Este hacker le propone a Nick una forma de vengarse: ya que no ha tenido la oportunidad de tener esa cena, podrá observar a través de una web cam todo lo que hace su actriz preferida durante esa noche. ¿Qué diríais vosotros? ¿Que sí, o que no? Nick dudó poco, y dijo que sí. Aprovechando las oportunidades que las nuevas tecnologías le ofrecían, decidió ver por qué su querida Jill había decidido darle plantón sin previo aviso. Lo que él no sabía era lo cara que iba a costarle esa decisión. Toda esta historia acaba desatando un debate que en el 2014 se consideraba en auge, pero que es precisamente ahora, en 2018, cuando está realmente reputando: la seguridad, la privacidad y, sobre todo, el ciberacoso.

Un nuevo término pero con las mismas conclusiones

Desde que las redes sociales comenzaron a ganar cada vez más y más usuarios, un nuevo término empezó a resonar en nuestras cabezas: ciberacoso, o cyberbullying. Es decir, el acoso a través de las redes sociales, un acoso que va mucho más allá de insultar a una persona cuando te la encuentras por la calle, o de criticarla a sus espaldas, o de pegarle un empujón en los pasillos del instituto. Un acoso que se introduce en tu casa, en tu móvil, en tu privacidad; que amenaza con corromper absolutamente todos los momentos de tranquilidad de tu día a día, que se acuesta contigo en tu cama y no te deja respirar ni un solo segundo. Porque eso es precisamente el ciberacoso: un acoso capaz de romper todas las barreras, absolutamente todas, y atraparte entre sus garras.
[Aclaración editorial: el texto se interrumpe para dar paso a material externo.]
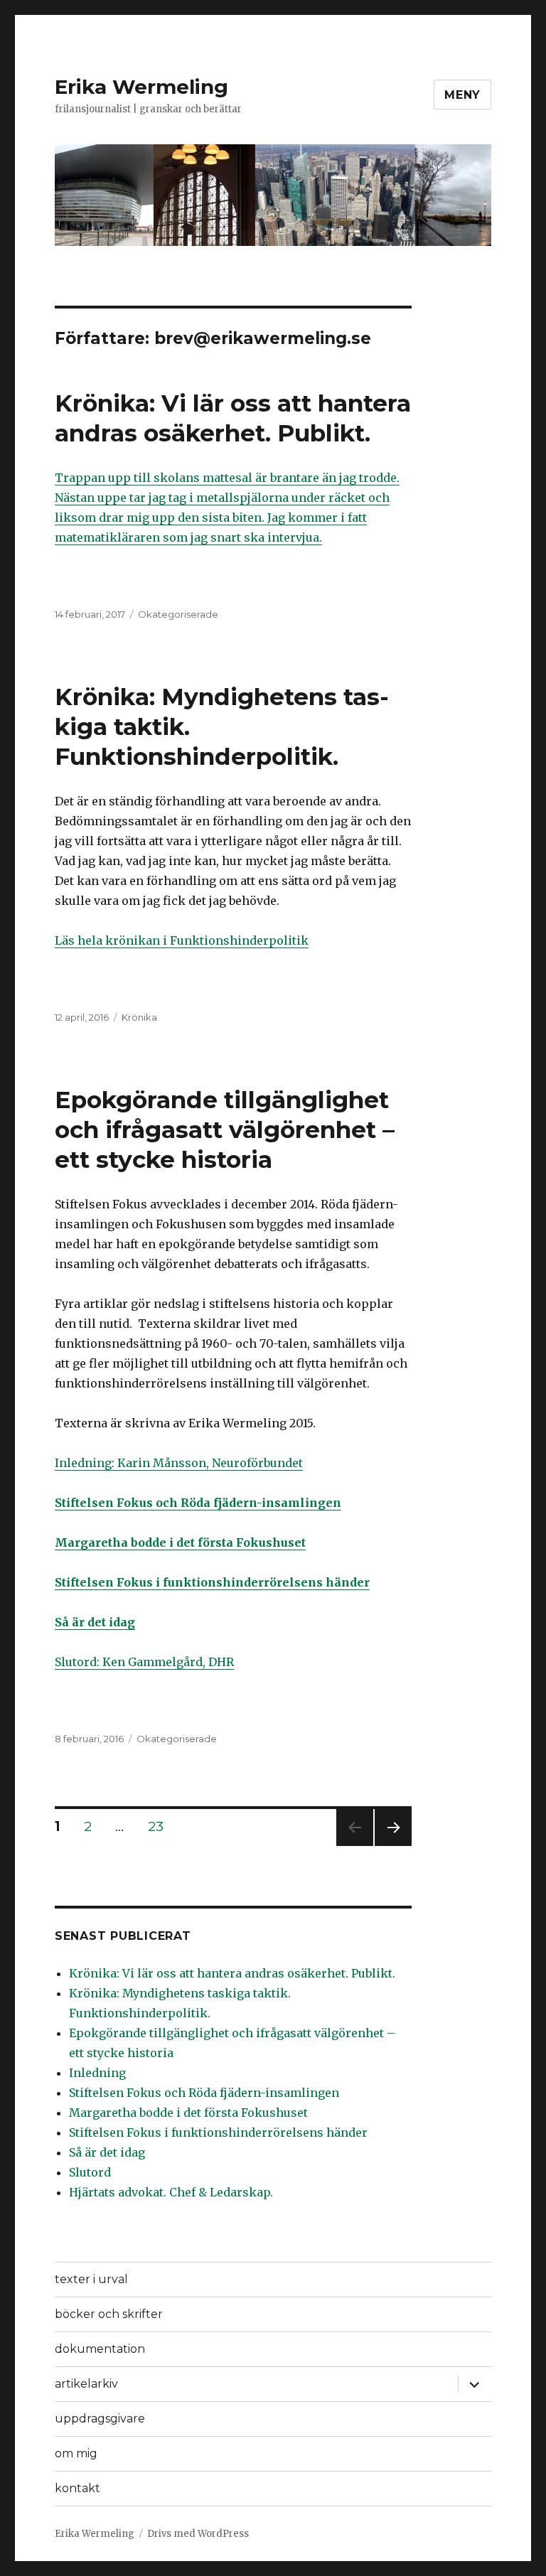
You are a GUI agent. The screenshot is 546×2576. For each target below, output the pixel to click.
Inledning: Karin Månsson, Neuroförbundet (179, 1463)
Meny (462, 95)
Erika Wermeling (141, 87)
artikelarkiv (86, 2383)
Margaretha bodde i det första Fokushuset (188, 2112)
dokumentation (100, 2349)
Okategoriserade (178, 614)
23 (161, 1826)
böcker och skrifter (109, 2314)
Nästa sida (391, 1845)
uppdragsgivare (100, 2418)
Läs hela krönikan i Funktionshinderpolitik (182, 940)
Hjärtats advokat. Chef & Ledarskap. (171, 2192)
Vivimos a través de las redes sociales

Vigalondo ya nos anticipaba este tipo de acoso, uno que se aprovecha de las nuevas tecnologías y todo lo que estas proporcionan para torturar a las víctimas. Hubo quien, en su momento, le tachó de exagerado, pero a día de hoy estamos viendo que incluso se quedó corto en según qué puntos. Porque espiar a una persona a través de una webcam es tan sencillo como averiguar las contraseñas de todas sus cuentas en las redes sociales, o incluso sus datos bancarios. Para aquellos que realmente tienen conocimientos informáticos, todo esto es coser y cantar. Eso nos hace dudar a los usuarios medios en muchos momentos, nos hace replantearnos si realmente estamos seguros utilizando cualquier tipo de red social.

Si los niños antes se quejaban de que en el colegio les insultaban, imaginad ahora cuando encima los "matones" se pueden amparar detrás de una cuenta anónima de cualquier red social para amenazarles incluso de muerte sin que eso tenga ningún tipo de repercusión real. Desgraciadamente, y pese a lo doloroso que puede ser el ciberacoso, aún este no tiene la consideración que sí que tiene el acoso. Es por ser algo novedoso, por no haber sido estudiado en profundidad aún, y, como siempre, por considerarse algo "de niños". Mas jamás el insultarse, agredirse física o verbalmente, o cualquier cosa por el estilo, debe considerarse algo de niños, o algo sin importancia. Los daños psicológicos que este tipo de acoso puede dejar en la víctima son igual de graves que el del acoso en persona, o incluso más; como la psicóloga de la fundación ANAR, Yanire Gutiérrez, explicó en una entrevista a eldiario.es, este ciberacoso provoca que "no solo nos encontremos con el acoso de forma presencial, sino que lo llevemos en dispositivos que nos acompañan las 24 horas del día". Es como tener una voz constante que no te deja hacer absolutamente nada sin insultarte, sin menospreciarte, sin ponerte en duda.